British Embassy adviser Claire Hughes came to Costa Rica on a mission: To assess President Oscar Arias’ Peace with Nature initiative, and help to promote it among government ministries here.
Launched by Arias in July, the initiative proposed eight actions to combat environmental issues and global warming.
Hughes began her time in Costa Rica a believer in the country’s highly-touted green image. She soon found not everything is as it seems.
After six weeks on the road traveling the country top to bottom, Hughes sat down to discuss her findings with The Tico Times:
TT:What are your impressions of Peace with Nature? It’s been called window dressing?
CH: It wasn’t as advanced as I had perceived it to be. To be fair to them, the announcement in the media was made before the infrastructure was put in place. What they’ve been doing between then and now is actually putting together the project, trying to figure out what needs to be done. It’s extremely complex.
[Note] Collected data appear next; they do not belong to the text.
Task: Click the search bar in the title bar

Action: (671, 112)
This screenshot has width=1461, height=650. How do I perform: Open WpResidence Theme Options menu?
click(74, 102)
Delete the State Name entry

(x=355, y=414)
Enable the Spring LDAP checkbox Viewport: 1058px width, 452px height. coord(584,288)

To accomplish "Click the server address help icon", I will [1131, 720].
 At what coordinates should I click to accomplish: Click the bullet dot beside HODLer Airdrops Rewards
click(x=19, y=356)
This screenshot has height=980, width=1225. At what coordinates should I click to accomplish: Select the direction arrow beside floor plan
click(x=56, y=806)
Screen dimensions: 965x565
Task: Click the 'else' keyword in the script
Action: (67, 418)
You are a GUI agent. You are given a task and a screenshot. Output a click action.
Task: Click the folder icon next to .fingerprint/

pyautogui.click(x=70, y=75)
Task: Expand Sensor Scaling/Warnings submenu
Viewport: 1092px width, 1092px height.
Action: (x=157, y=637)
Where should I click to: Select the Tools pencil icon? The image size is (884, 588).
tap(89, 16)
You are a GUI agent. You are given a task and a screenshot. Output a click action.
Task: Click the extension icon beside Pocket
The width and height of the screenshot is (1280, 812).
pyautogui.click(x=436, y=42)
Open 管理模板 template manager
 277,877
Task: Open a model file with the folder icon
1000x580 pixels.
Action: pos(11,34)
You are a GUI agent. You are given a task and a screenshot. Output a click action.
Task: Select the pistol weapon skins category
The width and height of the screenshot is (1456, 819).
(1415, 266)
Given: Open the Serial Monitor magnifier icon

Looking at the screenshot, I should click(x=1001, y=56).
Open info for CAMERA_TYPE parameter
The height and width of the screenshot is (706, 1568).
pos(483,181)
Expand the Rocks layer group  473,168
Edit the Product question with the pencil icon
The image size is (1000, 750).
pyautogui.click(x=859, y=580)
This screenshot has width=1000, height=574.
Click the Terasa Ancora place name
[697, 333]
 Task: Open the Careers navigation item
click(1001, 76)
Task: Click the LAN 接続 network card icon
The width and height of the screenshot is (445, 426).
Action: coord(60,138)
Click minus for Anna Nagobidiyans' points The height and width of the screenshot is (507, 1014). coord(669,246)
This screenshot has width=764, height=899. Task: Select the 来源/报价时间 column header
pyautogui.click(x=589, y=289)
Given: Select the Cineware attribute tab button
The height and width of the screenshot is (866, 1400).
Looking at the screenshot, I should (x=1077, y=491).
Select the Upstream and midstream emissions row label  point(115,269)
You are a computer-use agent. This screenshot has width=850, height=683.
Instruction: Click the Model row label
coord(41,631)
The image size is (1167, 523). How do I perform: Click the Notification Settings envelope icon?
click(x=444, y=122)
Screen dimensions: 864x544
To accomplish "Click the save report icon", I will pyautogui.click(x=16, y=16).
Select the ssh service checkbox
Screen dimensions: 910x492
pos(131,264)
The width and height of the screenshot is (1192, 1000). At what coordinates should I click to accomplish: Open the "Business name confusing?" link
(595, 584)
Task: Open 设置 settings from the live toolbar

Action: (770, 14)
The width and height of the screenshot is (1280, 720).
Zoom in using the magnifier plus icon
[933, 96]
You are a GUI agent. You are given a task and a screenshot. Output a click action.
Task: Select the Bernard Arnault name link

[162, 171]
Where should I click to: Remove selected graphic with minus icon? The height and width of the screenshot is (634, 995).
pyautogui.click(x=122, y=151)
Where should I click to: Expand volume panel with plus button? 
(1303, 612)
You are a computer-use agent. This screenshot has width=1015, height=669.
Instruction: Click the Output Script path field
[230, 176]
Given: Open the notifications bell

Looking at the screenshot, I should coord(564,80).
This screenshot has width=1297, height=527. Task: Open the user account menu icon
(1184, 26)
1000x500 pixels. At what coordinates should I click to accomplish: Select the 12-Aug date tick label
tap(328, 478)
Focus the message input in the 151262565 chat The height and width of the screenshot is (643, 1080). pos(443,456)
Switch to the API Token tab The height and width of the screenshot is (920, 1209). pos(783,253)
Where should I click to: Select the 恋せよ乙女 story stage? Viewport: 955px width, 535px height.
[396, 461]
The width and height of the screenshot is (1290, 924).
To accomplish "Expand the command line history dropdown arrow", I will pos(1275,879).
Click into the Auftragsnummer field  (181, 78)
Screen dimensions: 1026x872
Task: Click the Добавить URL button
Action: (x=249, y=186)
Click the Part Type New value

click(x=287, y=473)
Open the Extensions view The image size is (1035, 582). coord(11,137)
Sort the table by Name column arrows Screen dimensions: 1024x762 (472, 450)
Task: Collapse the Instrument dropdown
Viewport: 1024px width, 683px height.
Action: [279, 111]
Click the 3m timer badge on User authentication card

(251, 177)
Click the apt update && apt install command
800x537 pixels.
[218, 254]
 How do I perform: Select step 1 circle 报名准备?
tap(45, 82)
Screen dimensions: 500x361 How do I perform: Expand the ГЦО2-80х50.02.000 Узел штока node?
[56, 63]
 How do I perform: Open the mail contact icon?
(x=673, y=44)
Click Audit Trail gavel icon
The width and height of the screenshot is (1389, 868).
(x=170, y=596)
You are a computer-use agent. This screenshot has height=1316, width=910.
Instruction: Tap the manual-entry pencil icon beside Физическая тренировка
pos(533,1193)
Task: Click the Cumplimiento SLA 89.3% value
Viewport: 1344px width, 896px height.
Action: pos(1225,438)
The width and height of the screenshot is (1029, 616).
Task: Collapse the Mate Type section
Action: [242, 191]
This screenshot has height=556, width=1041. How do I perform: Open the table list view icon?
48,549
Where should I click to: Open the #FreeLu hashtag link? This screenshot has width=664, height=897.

Climate change touches every aspect of life. Every government department needs to be touched. Not every government ministry is there yet.
What’s the problem?
I haven’t seen people from all departments grabbing it going into line and doing their bit. You have to set expectations…If you go out with a big singing and dancing message that says you’re going to change the world, that you’re going to be neutral by 2021, that’s great. But people want to know how you are going to get there. It’s important that Peace with Nature, as an initiative, becomes more transparent.
You’re not seeing that kind of leadership now?
Not yet, I don’t think.
Probably the most highly-touted goal of Peace with Nature is to be carbon neutral by 2021.Will we get there?
It’s probably only doable if every single person gets up to speed with climate change, and right now. From what I see, we’ve got a long way to go.
What do you see as the biggest hurdle in achieving this goal?
With every change in administration, they will have to plan for continuity, before the change happens. This is not something that has been easy in the past. The end goal of Peace with Nature transcends administrations.
That would mark a big development for Costa Rican political culture.
Do you feel you helped move things along?
People were very open to what we were doing. We even got invited into President Arias’ meeting with his ministers, for the first time in diplomatic history (laughing).
We did a presentation. You can take a horse to the water but can’t make it drink. We emphasized that change starts from the top. You’ve got to walk the walk, and make improvements in your own areas before you can effect change on everyone.
How important do you think climate change is to the average Costa Rican?
I don’t think there’s much of an awareness of what climate change is here. There is the frustrations of everyday life. There’s pollution, and traffic jams, but they’re not making the connection that all of that adds up to climate change.
How do you make people more aware? There might come a time, sooner rather than later, when people’s everyday life begins to be affected, by landslides, flooding, running out of water. The government, through programs like this one, can raise awareness. And the press. The press here needs to start asking the tough questions.
After six weeks here, what’s your impression of Costa Rica now?
I’m going to leave Costa Rica this time with a completely different impression. Internationally, Costa Rica has this green facade. But it doesn’t take much to get beyond that. I had a shock when I went to Tamarindo. It looked, at least from the outside, like completely uncontrolled development.
I couldn’t help but think, if I was a tourist, coming here thinking that Costa Rica was green, I would have left pretty quickly. It begs the question: If you take your family silver so seriously here, you can’t just lump it together in bits of national park. People will stop coming.
And for the future of Costa Rica?
If it goes on like it is, it will be no different than anywhere else in the world, where they’ve allowed tourism to take over for economic reasons. And the local communities are the big losers, People come in, make their money, build their hotels and condos, then they’re gone, on to the next place. What is Costa Rica left with? The same thing as other places. There are also a lot of reasons for hope, too. I met a lot of people that love the country and don’t want to see it ruined.